FFA levels in late-stage patients (tumour-node-metastasis (TNM) stages III-IV) were higher than those in early-stage patients (TNM stages I-II) (P=0.02). The FFA levels in CRC patients were higher than those in controls of all ages, those younger than 50 years, males and females (P<0.001), and this difference was larger for patients younger than 50 years and females than for ability in female and younger patients with CRC. FFA levels may have a potential role in triage screening of early CRC.

Medication error is one of the most common medical errors in the practice of modern medicine. Among cancer patients receiving chemotherapy, medication errors can be potentially harmful given the narrow therapeutic index, complex dosing, and toxic nature of anti-cancer drugs.

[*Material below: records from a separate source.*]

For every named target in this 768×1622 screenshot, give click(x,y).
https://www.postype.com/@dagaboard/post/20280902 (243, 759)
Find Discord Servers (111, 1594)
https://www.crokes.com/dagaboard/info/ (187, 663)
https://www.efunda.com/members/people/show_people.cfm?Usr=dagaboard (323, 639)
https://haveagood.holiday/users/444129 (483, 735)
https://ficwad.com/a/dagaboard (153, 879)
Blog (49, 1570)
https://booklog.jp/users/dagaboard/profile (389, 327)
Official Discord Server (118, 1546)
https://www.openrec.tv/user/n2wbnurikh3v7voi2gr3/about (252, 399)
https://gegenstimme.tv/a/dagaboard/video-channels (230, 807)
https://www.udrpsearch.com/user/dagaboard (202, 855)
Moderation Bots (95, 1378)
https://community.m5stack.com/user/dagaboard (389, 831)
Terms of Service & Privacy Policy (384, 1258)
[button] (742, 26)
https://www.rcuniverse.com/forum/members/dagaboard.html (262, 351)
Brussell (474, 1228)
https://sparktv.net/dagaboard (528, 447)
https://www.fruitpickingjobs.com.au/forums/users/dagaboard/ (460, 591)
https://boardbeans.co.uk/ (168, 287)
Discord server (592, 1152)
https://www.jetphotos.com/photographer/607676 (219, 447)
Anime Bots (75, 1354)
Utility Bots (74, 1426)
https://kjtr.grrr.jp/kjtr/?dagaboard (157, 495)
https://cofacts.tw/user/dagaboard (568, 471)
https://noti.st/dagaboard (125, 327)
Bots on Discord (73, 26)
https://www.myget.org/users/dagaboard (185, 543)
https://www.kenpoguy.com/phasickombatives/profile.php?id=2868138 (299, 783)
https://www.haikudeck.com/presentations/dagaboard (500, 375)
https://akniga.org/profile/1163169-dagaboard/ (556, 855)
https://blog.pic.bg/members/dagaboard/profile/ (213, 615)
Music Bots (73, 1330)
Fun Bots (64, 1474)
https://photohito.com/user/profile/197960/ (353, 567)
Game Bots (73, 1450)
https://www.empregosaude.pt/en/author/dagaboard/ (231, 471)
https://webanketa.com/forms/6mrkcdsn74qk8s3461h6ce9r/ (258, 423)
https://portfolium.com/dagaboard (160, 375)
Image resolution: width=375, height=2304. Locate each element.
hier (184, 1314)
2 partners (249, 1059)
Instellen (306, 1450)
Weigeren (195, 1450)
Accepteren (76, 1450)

This study aimed to determine the incidence and factors associated with medication errors among cancer patients.

The study was a prospective observational study carried out at the cancer unit of Mbarara Regional Referral Hospital, Southwestern Uganda. The study included 110 participants, both adults and children receiving chemotherapy. The study was carried out for a period of five months from January to May 2020. A checklist was used to collect patient, medication, and disease information to identify the prescription, transcription, dispensing, and administration errors.

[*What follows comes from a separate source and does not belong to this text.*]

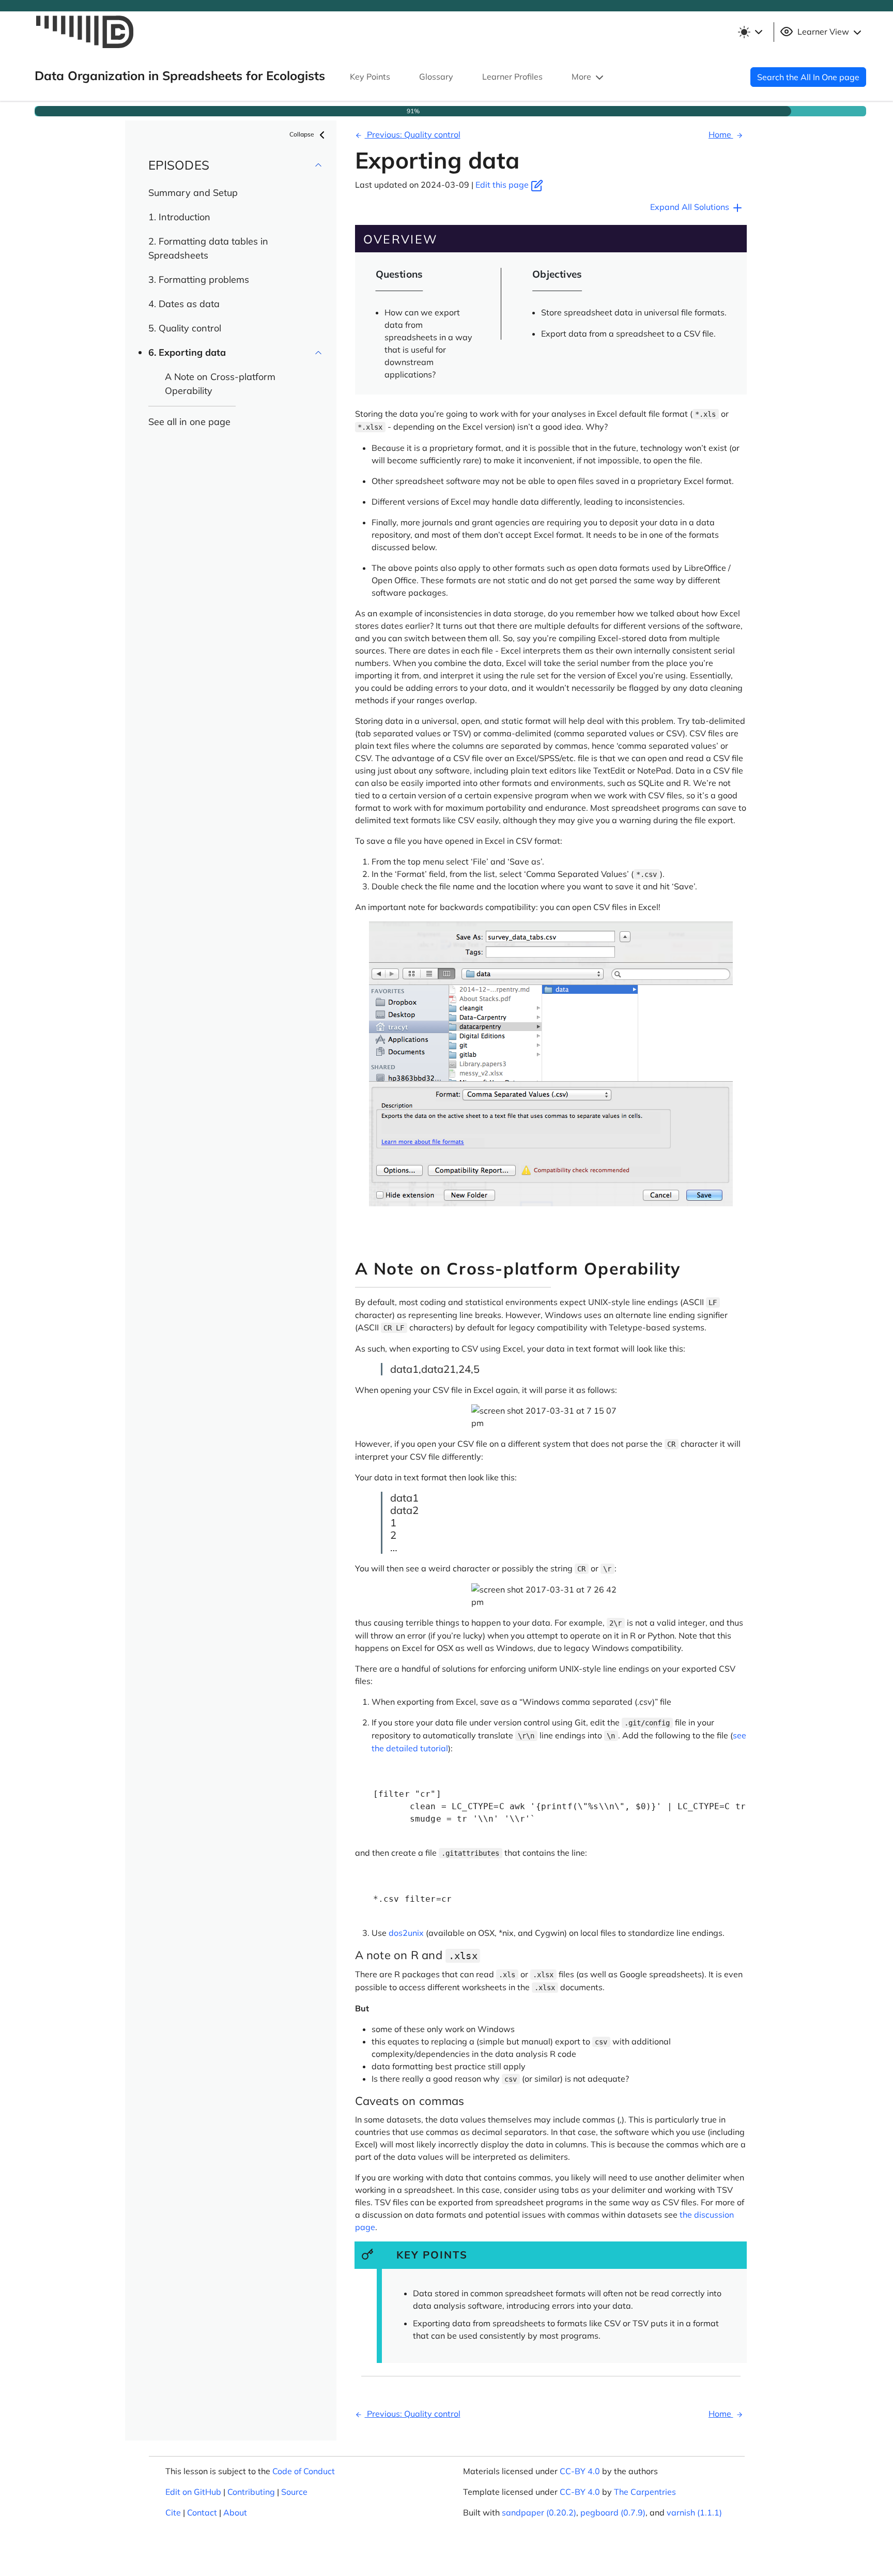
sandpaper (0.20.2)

Of the 110 participants, 52 (47.3%) experienced a total of 78 medication errors (MEs). Of these, 33 (42.31%) were prescription errors, 29 (37.18%) administrationferral Hospital. Prescription errors were the most common type of error followed by administration errors, and dispensing errors were the least common. Residence, education level, and alkylating agent chemotherapy were significantly associated with occurrence of medication errors.

This study aimed to assess the effectiveness of a psycho-education intervention programme in improving the coping strategies of Jordanian breast cancer patients.

A double-blinded randomised control trial involving 200 participants between the ages of 20 to 65 years old breast cancer patients was performed. Apart from those who refused participation, patients with chronic diseases and extreme baseline depression scores were also excluded. Lusutrombopag The control group received standard care twice a week from the social welfare services team facilitator compared to the intervention group that received additional psycho-education intervention programme (PEIP). The coping strategies were measured using the Brief-COPE inventory consisting of 28 items. It was administered on the second and 12th week of trial. The primary end point was compared between pre- and post-intervention. The effect of the intervention between groups, time, and covariates was measured using the generalised linear mixed model (GLMM) analysis.

The mean (SD) of adaptive coping score among the intervention group increased from 5.